Recently, a colleague in Milan, Maura di Mauro, told me about a special film track she coordinated in May at the SIETAR Europa Congress in Dublin entitled, Focus on Responsible Tourism. She cautioned me about how the culture of Mursi villagers in Ethiopia was changing due to tourism. Thanks to an influx of camera-toting tourists willing to pay for photos, the villagers increasingly exaggerate their traditional practices and even falsely embellish them, to make them more attractive to visitors. She also told me about Chinese tourists descending en masse on a small village in The Netherlands. Many of the Dutch residents welcome the added economic boost such international tourism provides, but there are also downsides to such tourism and, again, changes to the host culture.

Maura got me excited and I can not WAIT to view these two films!

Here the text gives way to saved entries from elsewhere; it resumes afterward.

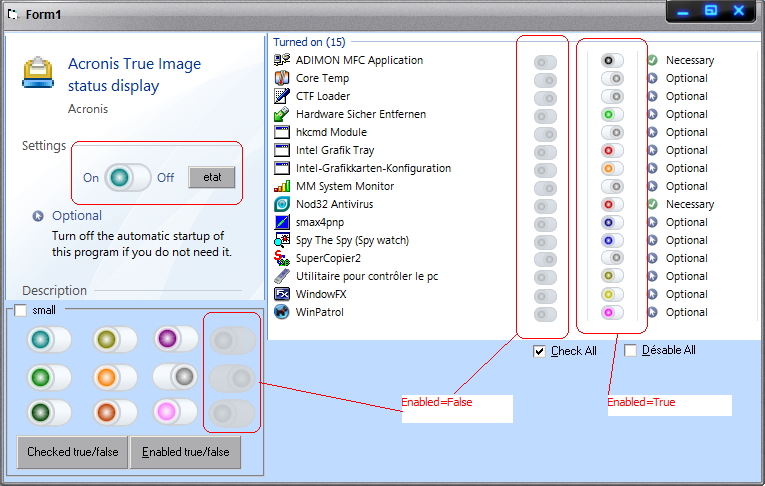Tick the Check All checkbox
The height and width of the screenshot is (486, 765).
click(x=540, y=351)
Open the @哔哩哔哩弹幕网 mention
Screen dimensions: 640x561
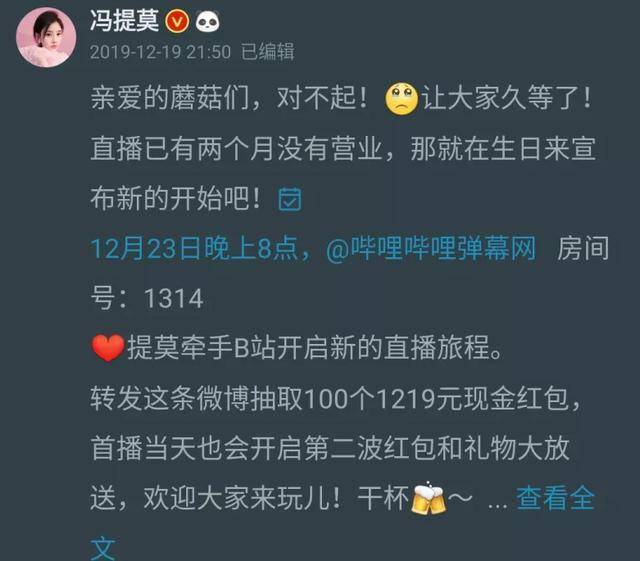point(431,248)
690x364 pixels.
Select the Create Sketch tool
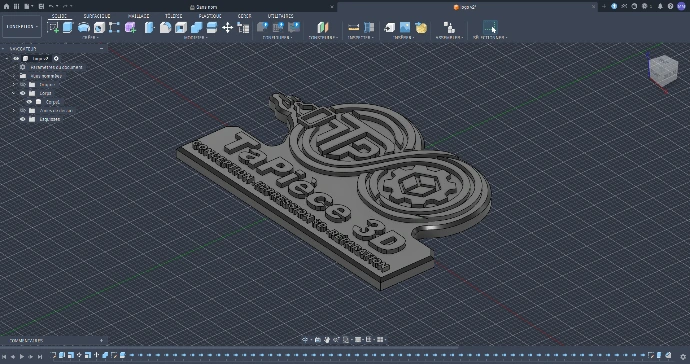[x=53, y=28]
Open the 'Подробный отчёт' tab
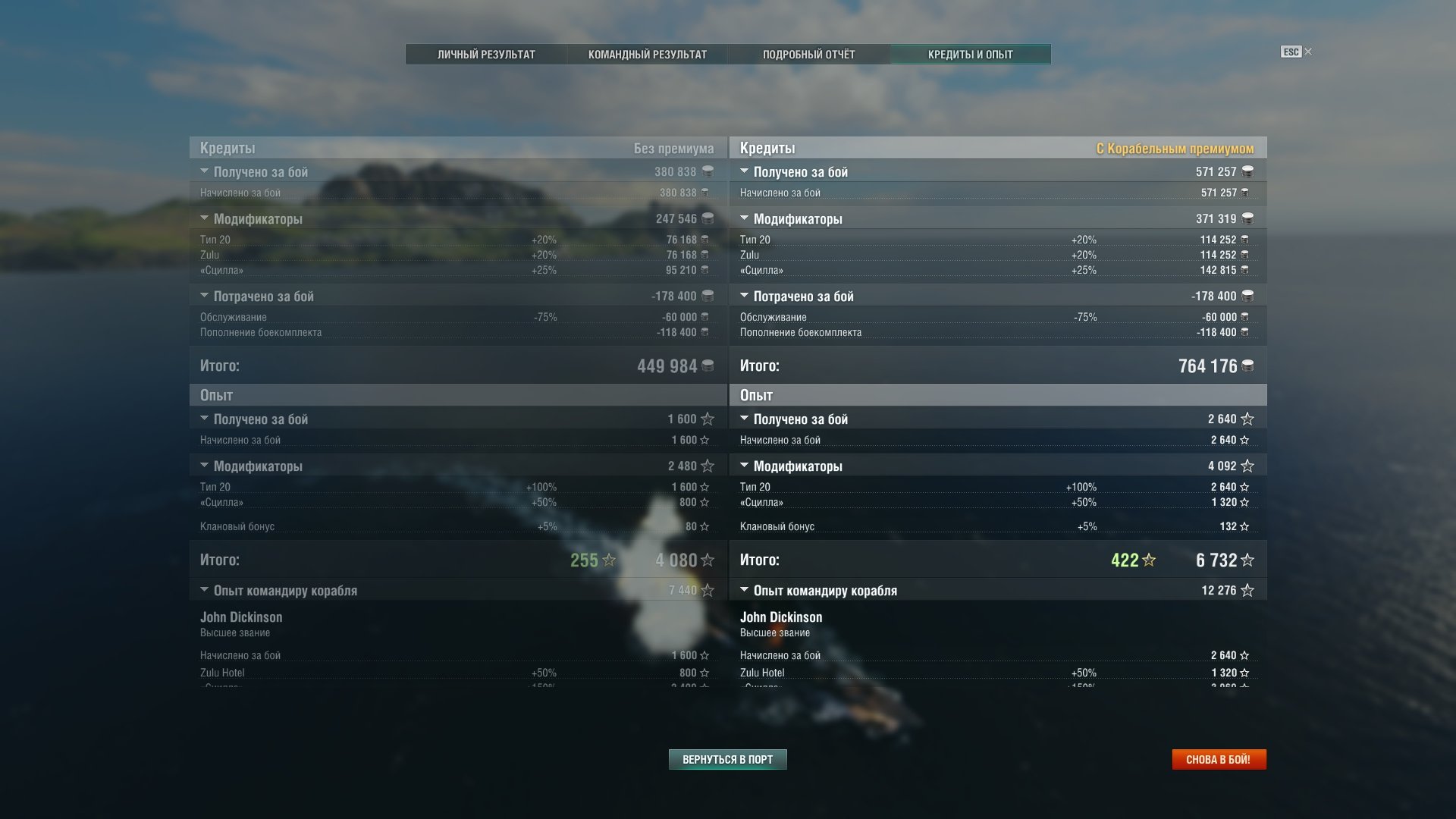 (809, 55)
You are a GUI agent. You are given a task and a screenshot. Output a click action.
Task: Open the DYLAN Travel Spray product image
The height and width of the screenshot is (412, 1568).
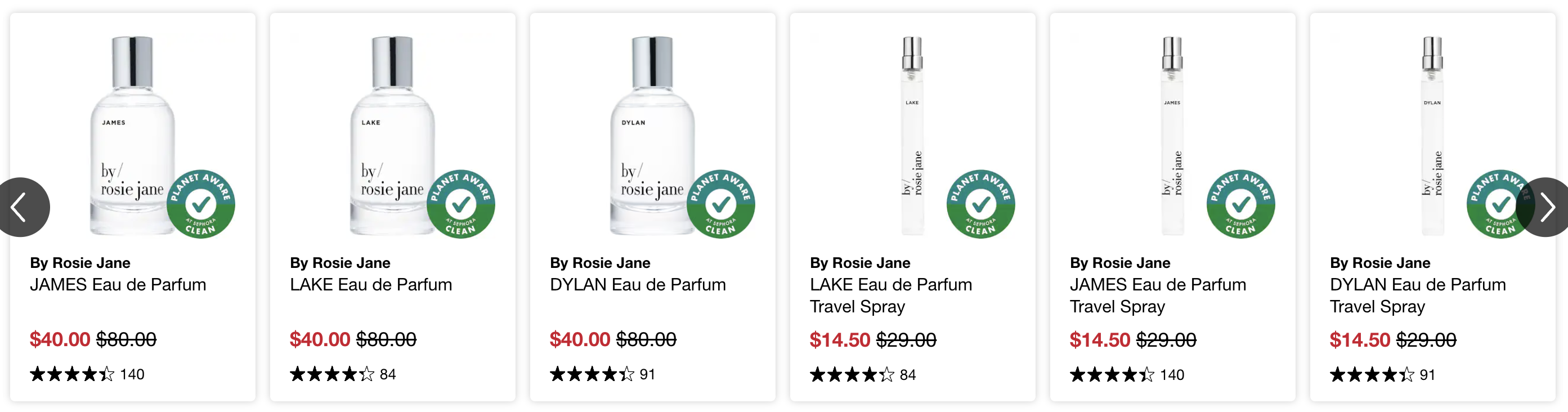(x=1432, y=135)
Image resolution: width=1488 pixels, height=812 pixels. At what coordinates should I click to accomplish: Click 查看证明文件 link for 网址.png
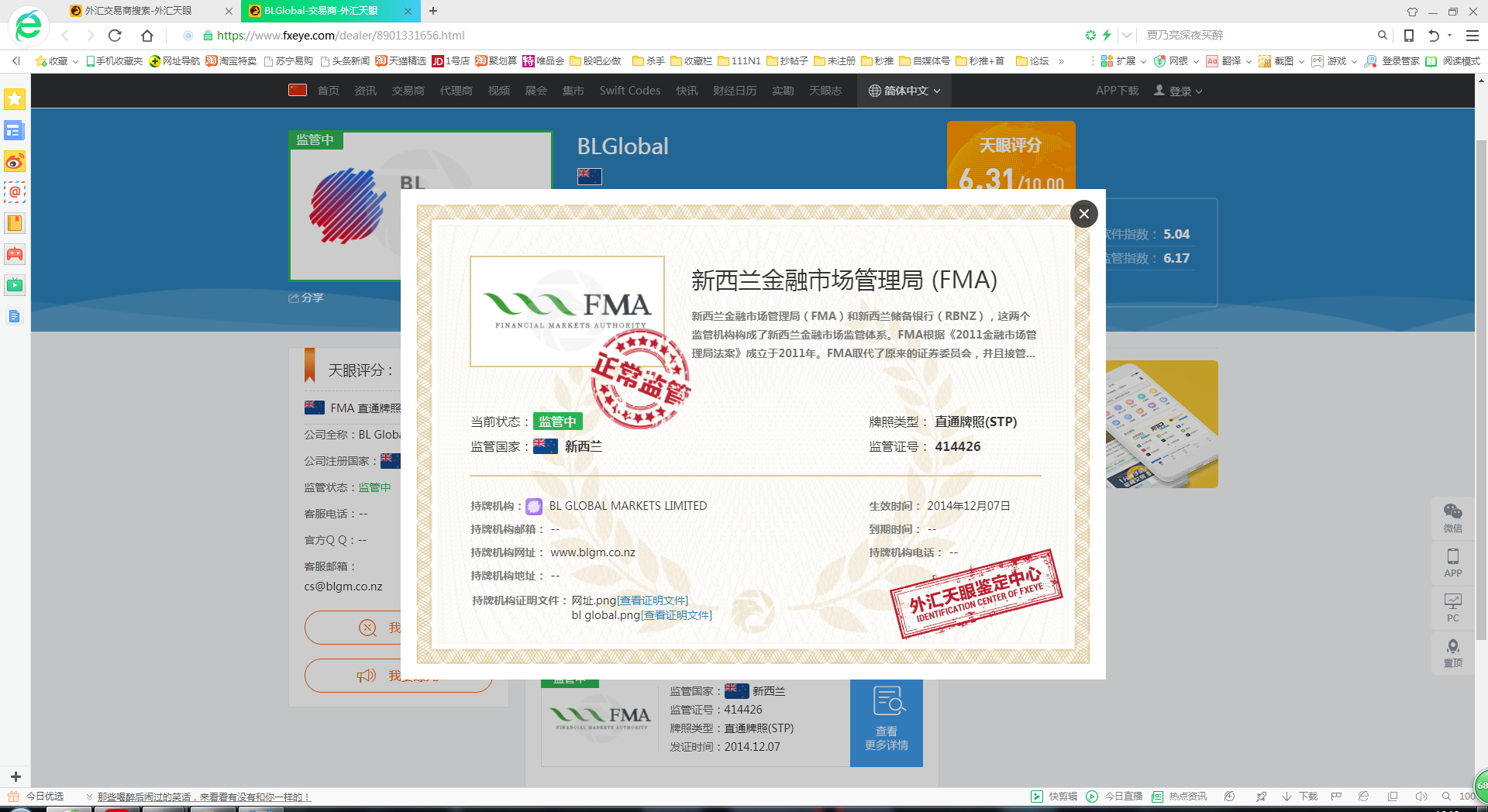coord(653,600)
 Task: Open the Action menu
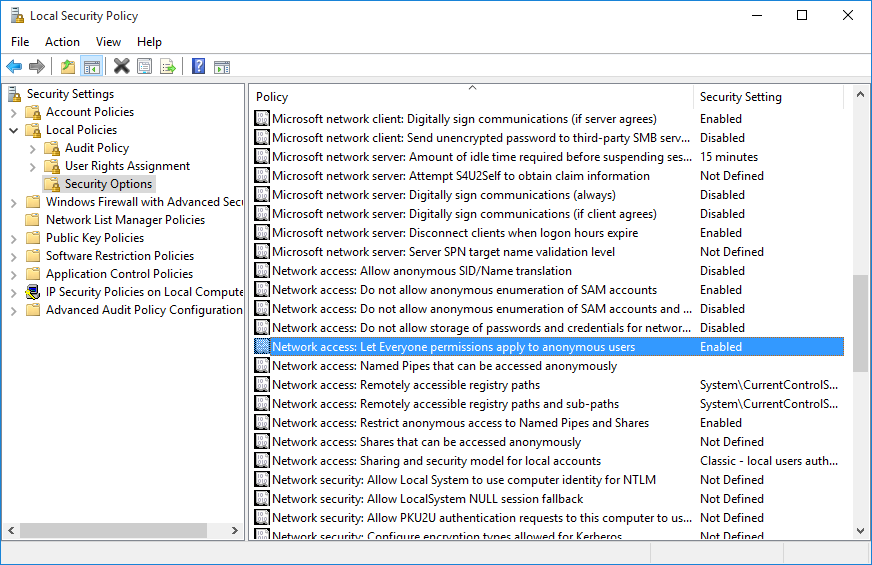(x=62, y=42)
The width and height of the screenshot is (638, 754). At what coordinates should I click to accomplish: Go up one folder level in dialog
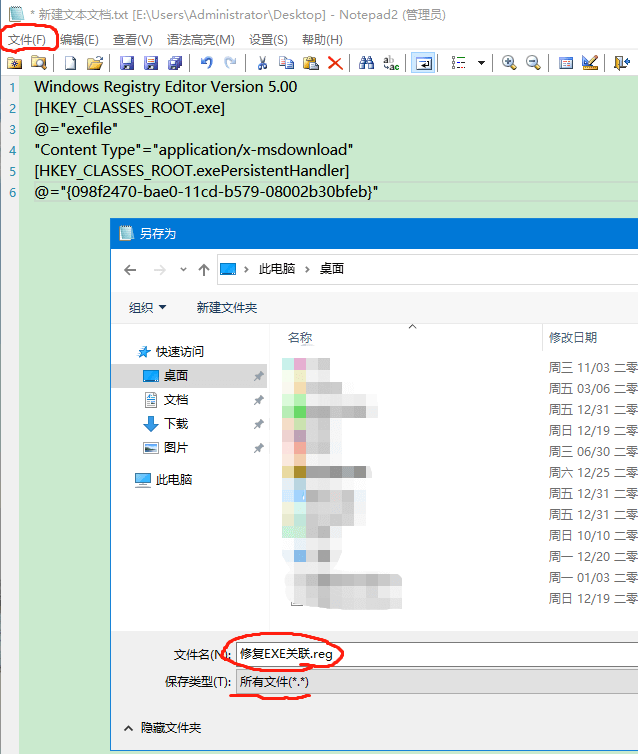(204, 270)
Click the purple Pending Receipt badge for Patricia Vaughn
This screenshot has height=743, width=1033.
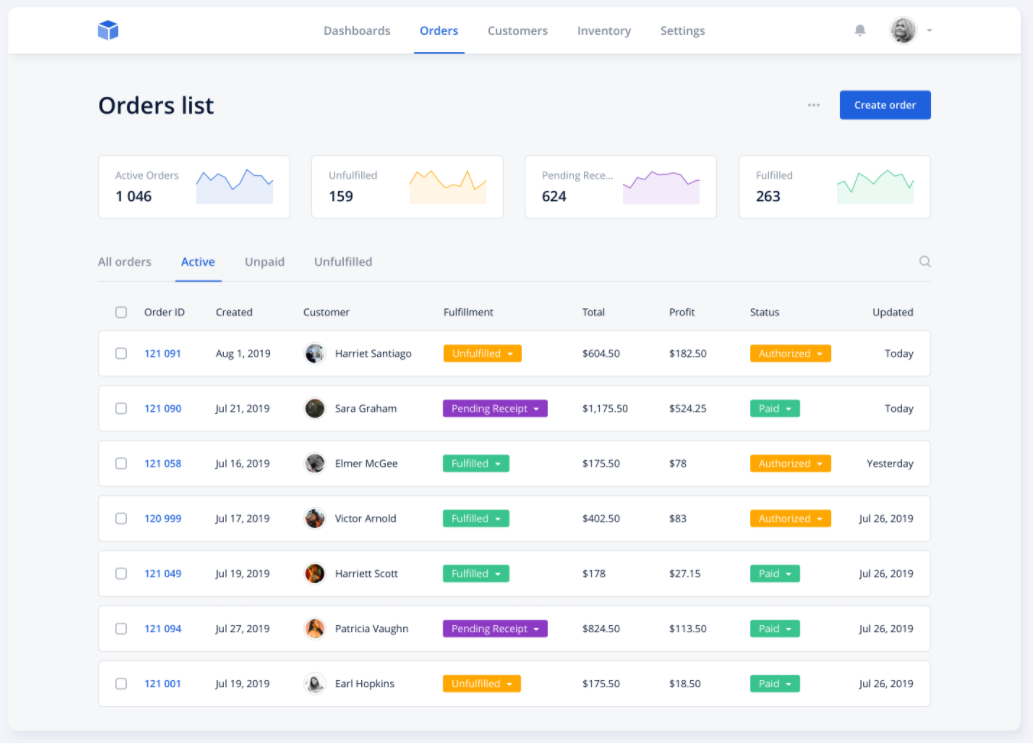(x=495, y=629)
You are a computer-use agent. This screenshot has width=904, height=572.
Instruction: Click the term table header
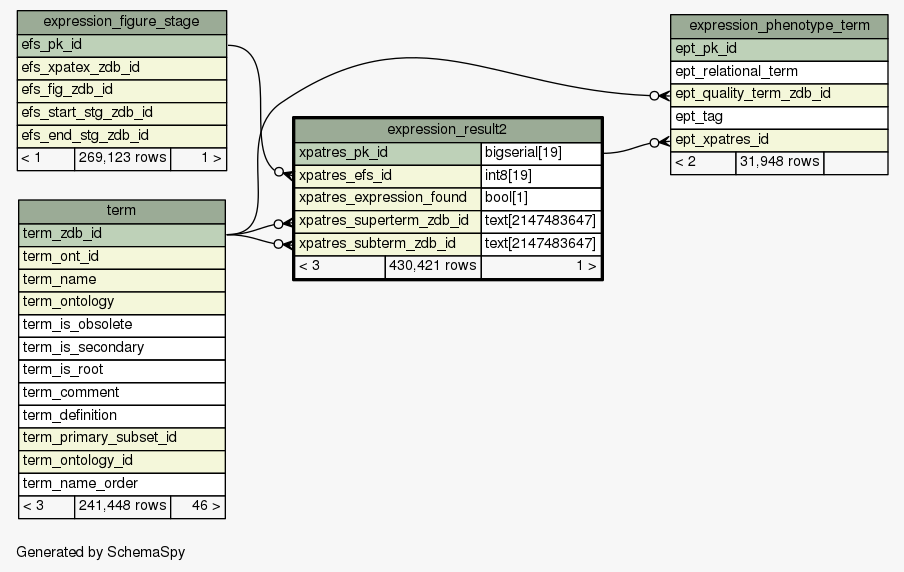122,211
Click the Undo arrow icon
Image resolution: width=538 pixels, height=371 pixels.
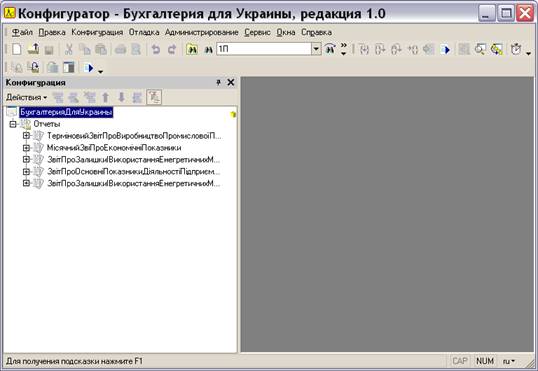pos(156,49)

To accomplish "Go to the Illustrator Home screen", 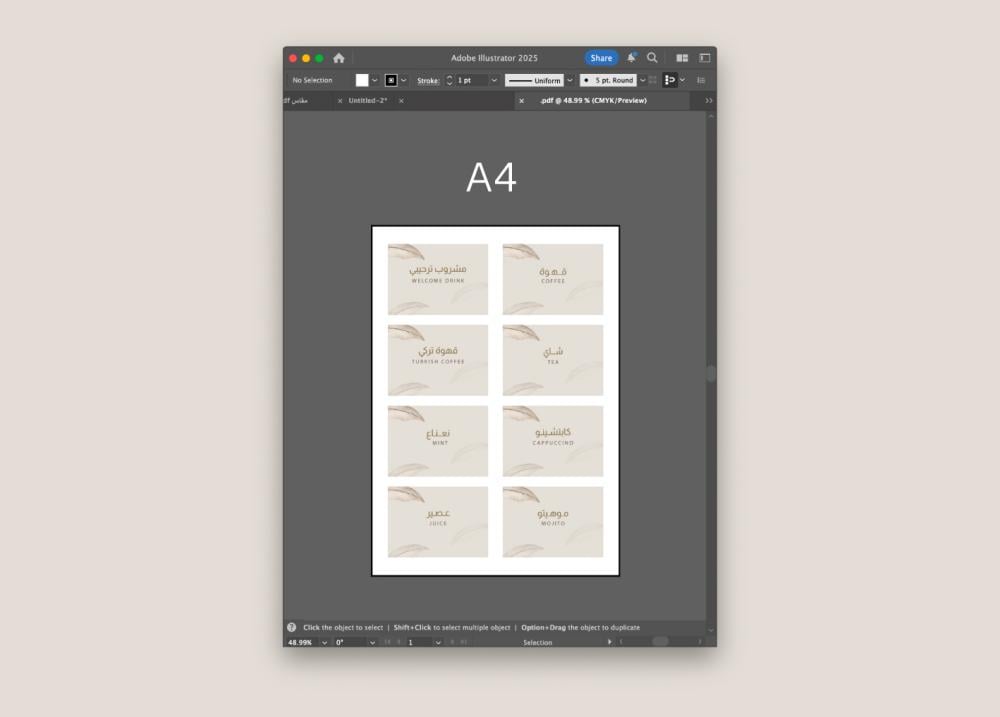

The first documentary Maura told me about is called Framing the Other” by Ilja Kok and Willem Timmers  (25 min, English and Mursi with English subtitles, €445 for the film in an educational package with guide and readings on tourism’s impact).The Mursi tribe lives in the basin of the Omo River in the south of the east African state of Ethiopia. The women are known for placing large plates in their lower lips and wearing enormous, richly decorated earrings. Every year hundreds of Western tourists come to see the unusually adorned natives; posing for camera-toting visitors has become the main source of income for the Mursi. To make more money, they embellish their “costumes” and finery in such a manner that less of their original authentic culture remains. The film contrasts the views of Mursi women and those of Dutch tourists preparing for a meeting. This humorous and at the same time chilling film shows the destructive impact tourism has on traditional communities. The film screening was followed by a Q&A with producer Ilja Kok. A preview follows:

The second film is called Ni Hao Holland: The Chinese are coming” by Willem Timmers (25 min, Mandarin and Dutch with English subtitles, €395 for the film in an educational package with slides and readings on understanding Chinese tourists). This is a documentary about Chinese tourists and their quest for the authentic Dutch experience. Cherry, the main character, has long dreamed of swapping her home city Beijing for the Dutch village Giethoorn. She has heard and read a lot about this mythical place. The day arrives that she and her friend hop on the plane in search of adventure. In the meantime, entrepreneurs from Giethoorn work hard behind the scenes to cater to this “Holland experience.” They want to make the most of the fast-growing flow of Chinese tourists to their village. How is this authenticity created by some and experienced by others? Below is a preview:

Maura also curated a third film for the festival at SIETAR Europa:Holi-days” by Randi Malkin Steinberger (50 min). If you’re interested in tourism and its impact on culture, it looks very worthwhile.
Why do we visit pilgrim’s places, art capitols and tourist’s paradises en masse? Traveling from Jerusalem via Florence to Las Vegas, Steinberger takes the answers to these questions to an increasingly general plane. In Jerusalem (welcoming three million visitors a year) we see tourists visiting the holy places, buying souvenirs, and putting themselves through torments that Jesus Christ once endured. What they are looking for is elucidated in short statements by pilgrims, tour operators, church leaders, guides, scientists, and souvenir vendors. All these opinions put forward a few basic ideas: tourism and commerce overgrow religion, and sacred places and objects give people the feeling that they are part of some higher order. We could look at Florence in the same way, where annually six million tourists drink in the best of Renaissance Art. The street interviews allow the same conclusion as in Jerusalem: people feel dumbfounded and overwhelmed. The countless tourists and the massive trade in souvenirs “have turned the city into a congealed moment in time.” The climax of this film journey is reached in Las Vegas. In this city, 36 million people a year enjoy replicas of famous cities and monuments, cinematic reconstructions of historical moments, spectacular shows, and dazzling gambling palaces. Here, the reality, which people also look for in Jerusalem and Florence, is better and more typical (and even more soulless) than in reality.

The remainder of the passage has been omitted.